What you need to do —
Update the entries below by replacing each "At what coordinates should I click to accomplish" with "Where should I click to" and keeping everything else the same.
##### Stored records
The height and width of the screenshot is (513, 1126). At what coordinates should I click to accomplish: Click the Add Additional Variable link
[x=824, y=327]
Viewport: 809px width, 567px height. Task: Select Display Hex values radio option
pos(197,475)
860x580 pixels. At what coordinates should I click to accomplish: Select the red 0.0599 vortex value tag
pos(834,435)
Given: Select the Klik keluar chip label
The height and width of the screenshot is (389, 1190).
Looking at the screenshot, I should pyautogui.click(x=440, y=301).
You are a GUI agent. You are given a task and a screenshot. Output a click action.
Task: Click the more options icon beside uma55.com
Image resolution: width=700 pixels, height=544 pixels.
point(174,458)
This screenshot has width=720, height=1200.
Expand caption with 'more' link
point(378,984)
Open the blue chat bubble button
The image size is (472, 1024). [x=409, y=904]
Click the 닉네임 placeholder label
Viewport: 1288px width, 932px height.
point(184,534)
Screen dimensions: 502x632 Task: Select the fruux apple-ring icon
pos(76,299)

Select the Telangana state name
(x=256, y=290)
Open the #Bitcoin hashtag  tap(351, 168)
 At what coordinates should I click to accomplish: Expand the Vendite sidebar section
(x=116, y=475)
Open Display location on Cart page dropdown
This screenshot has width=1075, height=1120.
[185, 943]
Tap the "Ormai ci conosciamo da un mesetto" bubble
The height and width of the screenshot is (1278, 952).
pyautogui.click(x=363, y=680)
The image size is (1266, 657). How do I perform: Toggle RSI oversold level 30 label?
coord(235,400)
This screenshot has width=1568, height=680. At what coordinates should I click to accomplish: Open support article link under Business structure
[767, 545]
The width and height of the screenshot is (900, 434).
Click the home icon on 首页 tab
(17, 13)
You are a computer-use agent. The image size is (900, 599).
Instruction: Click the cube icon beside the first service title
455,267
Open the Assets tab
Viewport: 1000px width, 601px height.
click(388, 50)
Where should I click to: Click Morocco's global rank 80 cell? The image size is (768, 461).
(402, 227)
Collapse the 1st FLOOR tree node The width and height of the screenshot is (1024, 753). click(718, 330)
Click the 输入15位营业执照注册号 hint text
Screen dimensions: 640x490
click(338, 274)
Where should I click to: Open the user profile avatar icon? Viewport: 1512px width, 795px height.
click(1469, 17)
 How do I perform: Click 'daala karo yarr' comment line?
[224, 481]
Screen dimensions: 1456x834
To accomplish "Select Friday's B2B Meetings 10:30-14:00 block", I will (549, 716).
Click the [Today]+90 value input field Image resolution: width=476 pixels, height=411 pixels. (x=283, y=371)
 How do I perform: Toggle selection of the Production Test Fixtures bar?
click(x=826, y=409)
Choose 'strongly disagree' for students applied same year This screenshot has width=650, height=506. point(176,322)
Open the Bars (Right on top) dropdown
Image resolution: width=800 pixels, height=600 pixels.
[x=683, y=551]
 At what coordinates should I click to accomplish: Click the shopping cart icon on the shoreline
##########
Finished answer —
The height and width of the screenshot is (513, 1126). Where should I click to: Click the Add Additional Variable link
[x=824, y=327]
Viewport: 809px width, 567px height. Task: Select Display Hex values radio option
pos(197,475)
860x580 pixels. Where should I click to: Select the red 0.0599 vortex value tag
pos(834,435)
Given: Select the Klik keluar chip label
The height and width of the screenshot is (389, 1190).
Looking at the screenshot, I should pyautogui.click(x=440, y=301).
You are a GUI agent. You are given a task and a screenshot. Output a click action.
Task: Click the more options icon beside uma55.com
Image resolution: width=700 pixels, height=544 pixels.
point(174,458)
This screenshot has width=720, height=1200.
Expand caption with 'more' link
point(378,984)
Open the blue chat bubble button
The image size is (472, 1024). [x=409, y=904]
Click the 닉네임 placeholder label
Viewport: 1288px width, 932px height.
point(184,534)
Screen dimensions: 502x632 Task: Select the fruux apple-ring icon
pos(76,299)

Select the Telangana state name
(x=256, y=290)
Open the #Bitcoin hashtag  tap(351, 168)
 Where should I click to: Expand the Vendite sidebar section
(x=116, y=475)
Open Display location on Cart page dropdown
This screenshot has width=1075, height=1120.
[185, 943]
Tap the "Ormai ci conosciamo da un mesetto" bubble
The height and width of the screenshot is (1278, 952).
pyautogui.click(x=363, y=680)
The image size is (1266, 657). How do I perform: Toggle RSI oversold level 30 label?
coord(235,400)
This screenshot has width=1568, height=680. Where should I click to: Open support article link under Business structure
[767, 545]
The width and height of the screenshot is (900, 434).
Click the home icon on 首页 tab
(17, 13)
You are a computer-use agent. The image size is (900, 599).
Instruction: Click the cube icon beside the first service title
455,267
Open the Assets tab
Viewport: 1000px width, 601px height.
click(388, 50)
Where should I click to: Click Morocco's global rank 80 cell? The image size is (768, 461).
(402, 227)
Collapse the 1st FLOOR tree node The width and height of the screenshot is (1024, 753). click(718, 330)
Click the 输入15位营业执照注册号 hint text
Screen dimensions: 640x490
click(338, 274)
Where should I click to: Open the user profile avatar icon? Viewport: 1512px width, 795px height.
click(1469, 17)
 How do I perform: Click 'daala karo yarr' comment line?
[224, 481]
Screen dimensions: 1456x834
To accomplish "Select Friday's B2B Meetings 10:30-14:00 block", I will (549, 716).
Click the [Today]+90 value input field Image resolution: width=476 pixels, height=411 pixels. (x=283, y=371)
 How do I perform: Toggle selection of the Production Test Fixtures bar?
click(x=826, y=409)
Choose 'strongly disagree' for students applied same year This screenshot has width=650, height=506. point(176,322)
Open the Bars (Right on top) dropdown
Image resolution: width=800 pixels, height=600 pixels.
[x=683, y=551]
 Where should I click to: Click the shopping cart icon on the shoreline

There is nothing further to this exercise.